La 16ème édition des Repérages organisée par Danse à Lille – le Centre de Développement Chorégraphique se déroulera du 24 au 26 mars 2011 à Roubaix, Lille et Charleroi, puis les 28 et 29 mars au Centre National de la Danse à Pantin.16 jeunes compagnies internationales vont présenter leur travail. Danse à Lille a tissé un réseau de 15 partenaires à travers le monde, en Europe et au Brésil. Et chaque structure invite un coup de cœur : une jeune compagnie. C’est la chance pour ces compagnies émergentes de sortir de leur pays, de confronter leur travail et d’échanger. Et ensuite d’émerger, comme cela a été le cas pour Akram khan. Catherine Dunoyer de Segonzac est à l’initiative de ces Repérages depuis 16 ans. Rencontre
Quel est le concept des Repérages ?
Ces repérages sont battis sur un réseau de partenaires. On a commencé avec trois pays étrangers, car la volonté de Danse à Lille était de s’éclater et de s’ouvrir d’autres chorégraphes et de travailler sur l’international. Nous sommes aujourd’hui quinze pays. La volonté est de promouvoir la circulation des œuvres et des artistes hors de leurs propres pays. Je donne une carte blanche aux partenaires qui choisissent la compagnie présentée. Chaque partenaire assiste à l’ensemble des Repérages et doit inviter au minimum une compagnie chez lui.

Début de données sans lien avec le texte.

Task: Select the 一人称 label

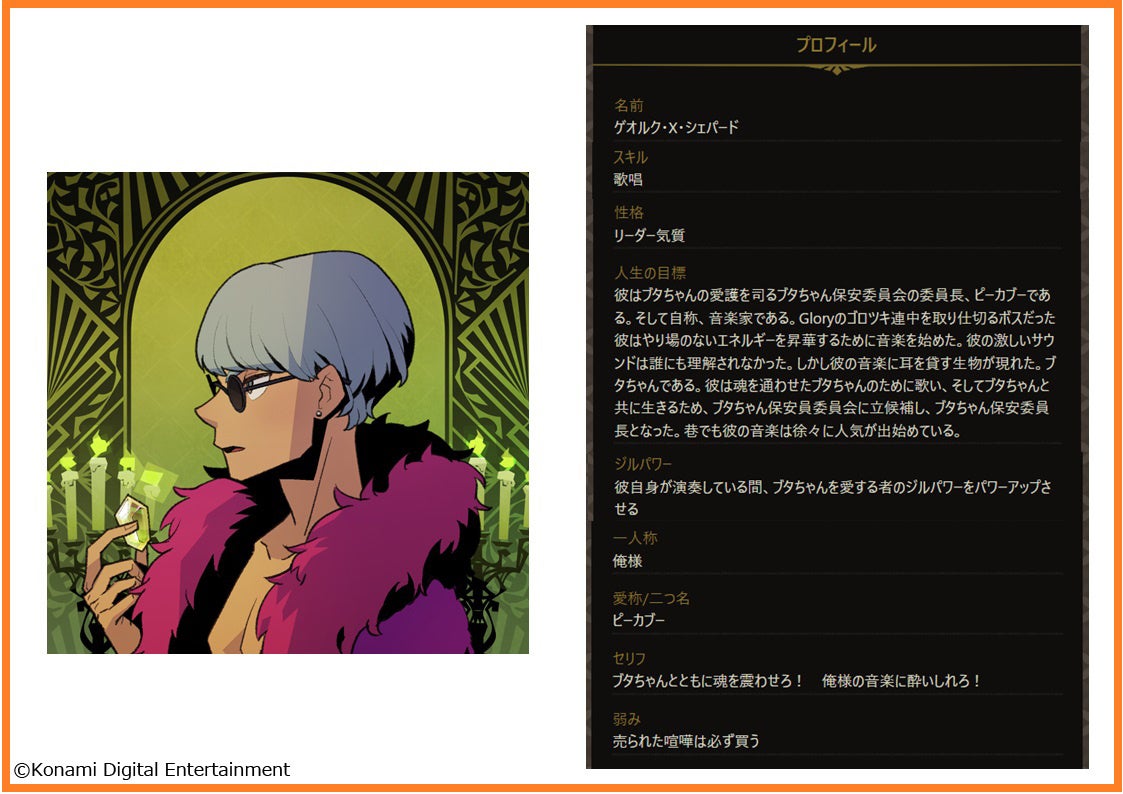Action: pyautogui.click(x=635, y=538)
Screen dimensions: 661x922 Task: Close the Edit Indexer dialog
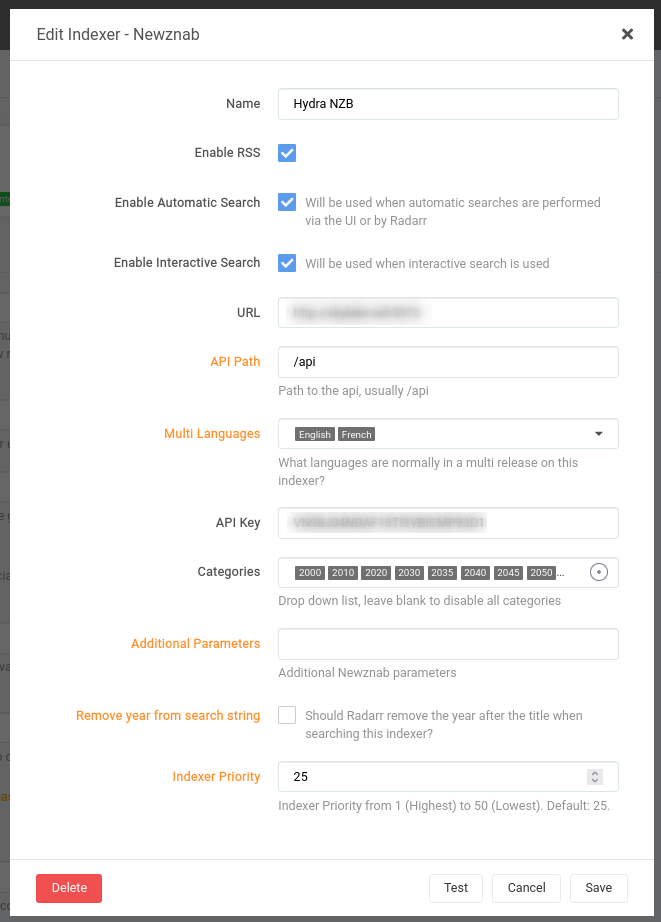coord(627,33)
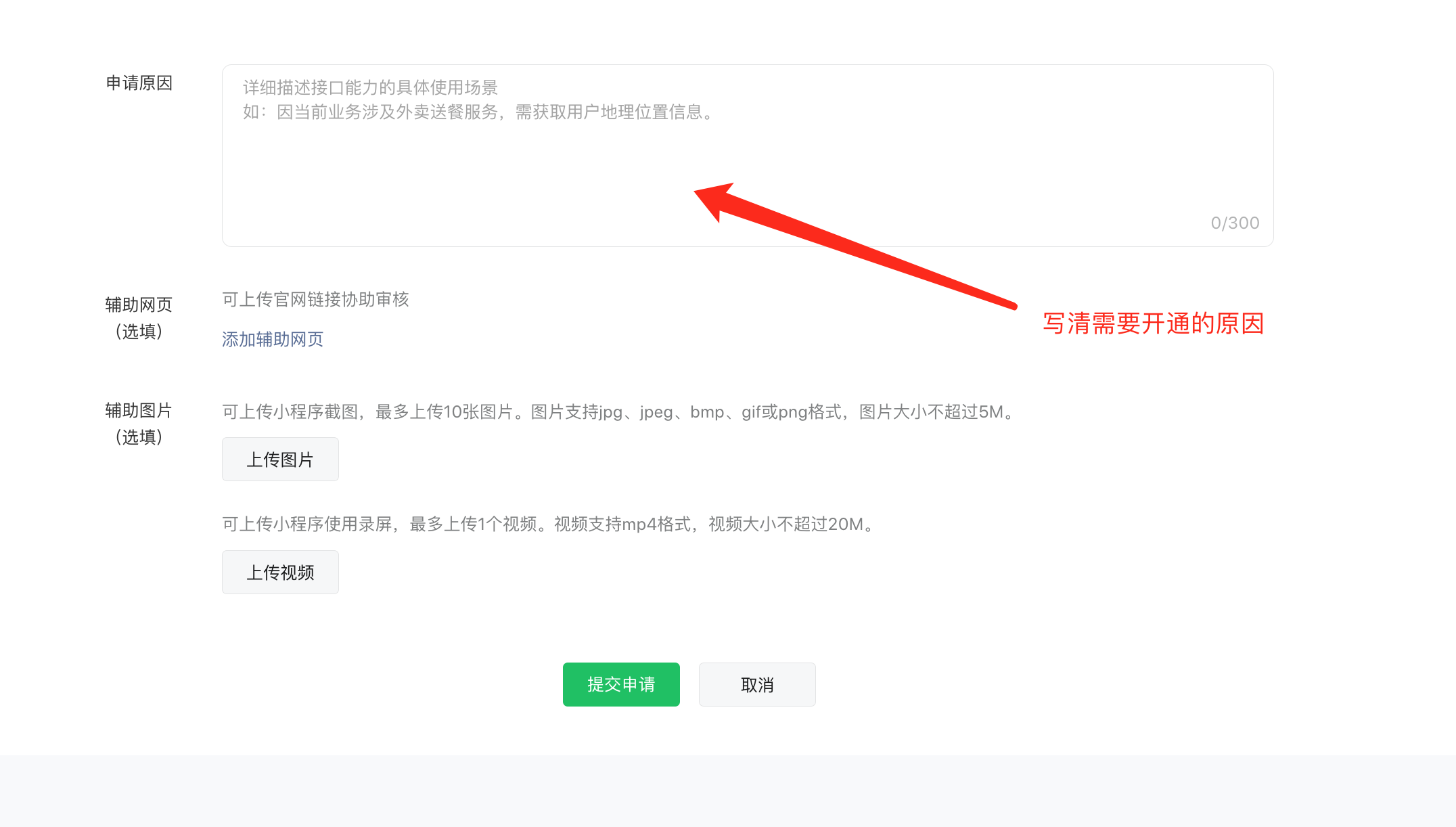Click the placeholder line 详细描述接口能力的具体使用场景

pyautogui.click(x=370, y=87)
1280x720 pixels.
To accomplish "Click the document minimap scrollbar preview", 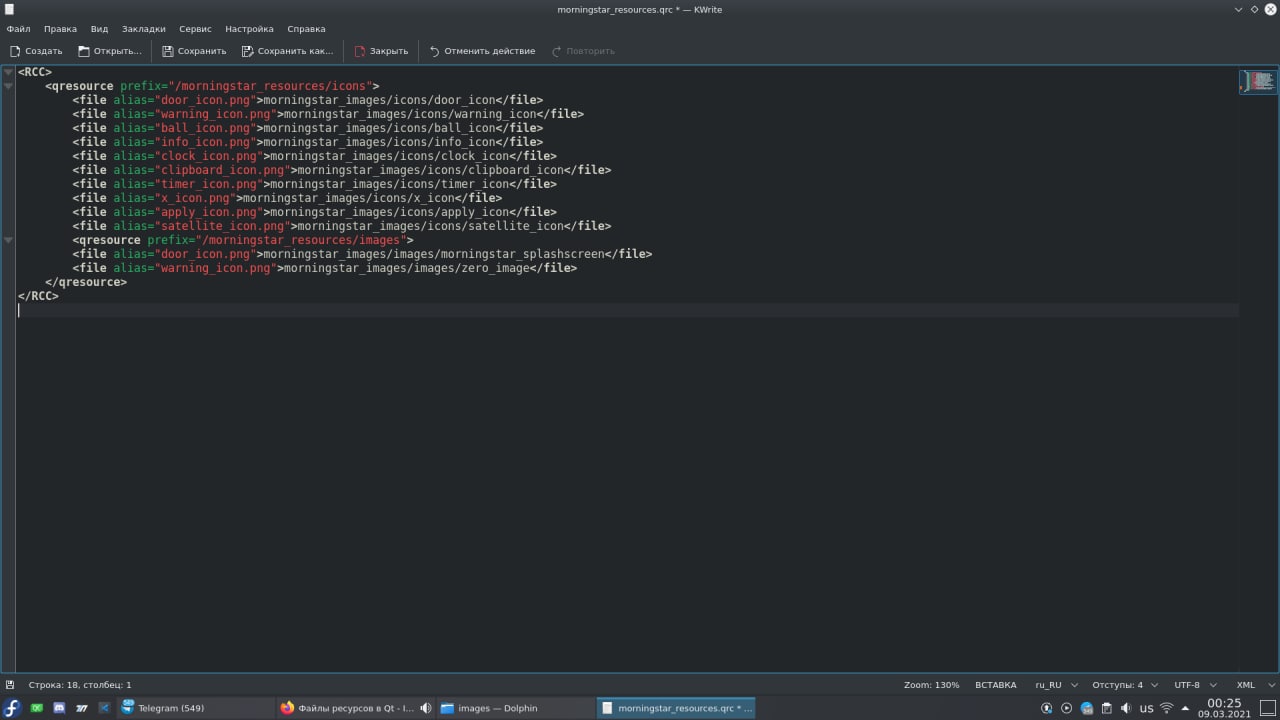I will pyautogui.click(x=1258, y=82).
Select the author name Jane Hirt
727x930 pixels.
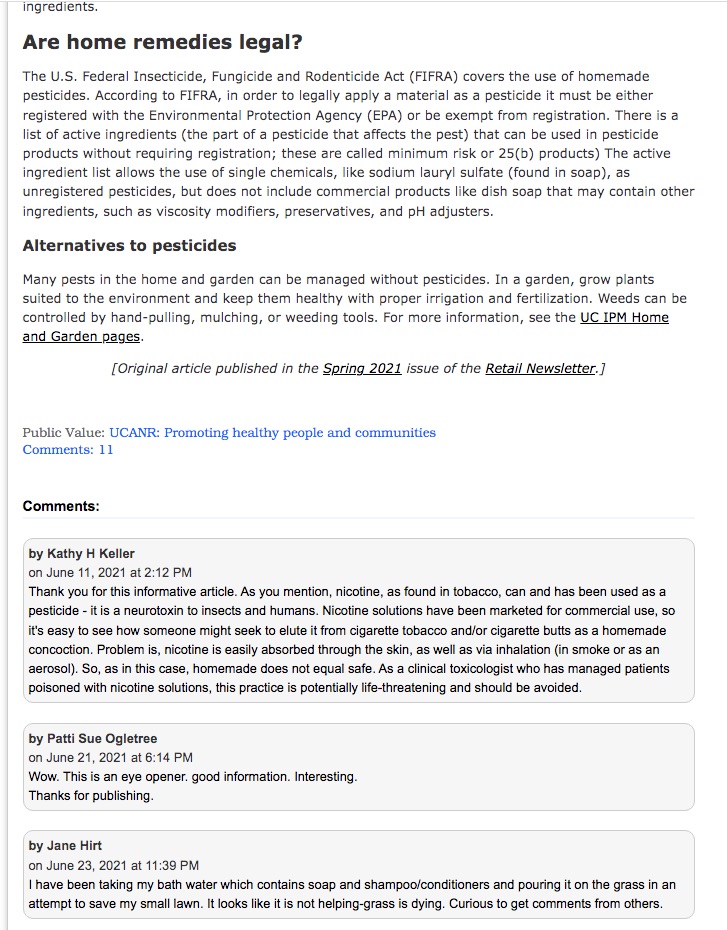[x=74, y=845]
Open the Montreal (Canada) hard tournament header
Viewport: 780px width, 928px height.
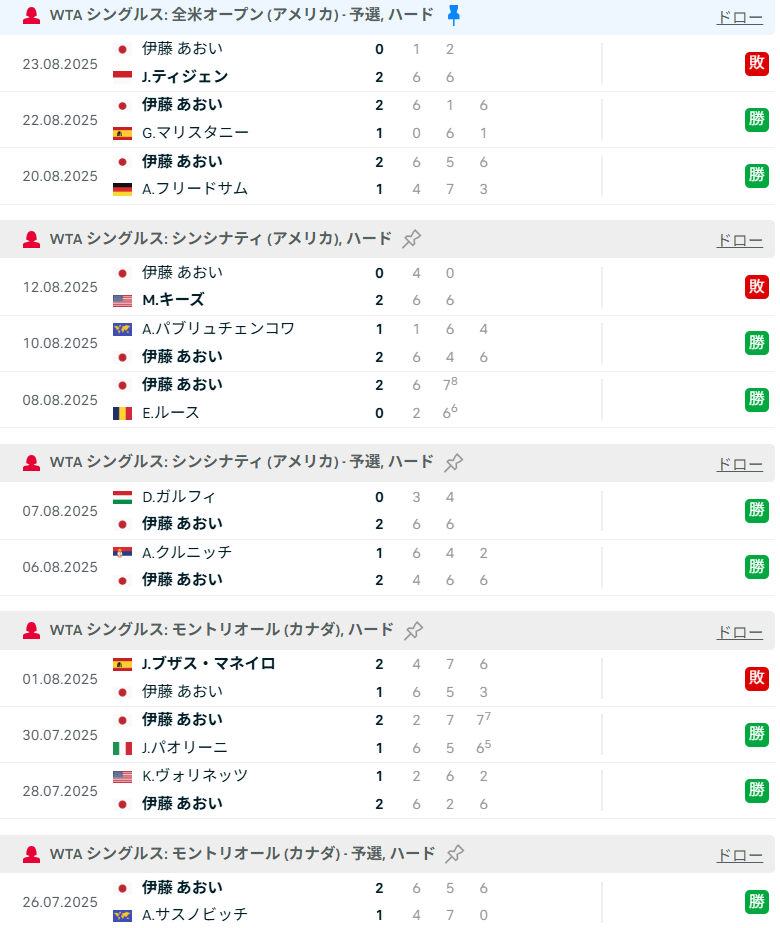click(221, 630)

C’est donc un vrai lieu d’échange ?
Oui c’est un lieu de rencontres fabuleux. On prend le temps, on critique dans le bon sens du terme, on argumente, il y a un échange entre les professionnels, et on défend le pourquoi des choix. C’est instructif de voir comment les œuvres sont choisies. En France on a un panel de choix gigantesque, il y a plus de 600 compagnies de danse, et c’est épouvantable de choisir. C’est important d’entendre les gens parler. Souvent les chorégraphes n’ont pas une facilité à parler de leurs œuvres, c’est le corps qui parle à leur place. Et c’est intéressant d’entendre avec des mots ce que les programmateurs disent. Il y a un vrai discours, on perçoit, on est sensible.
Sentez des sensibilités différentes selon les pays ?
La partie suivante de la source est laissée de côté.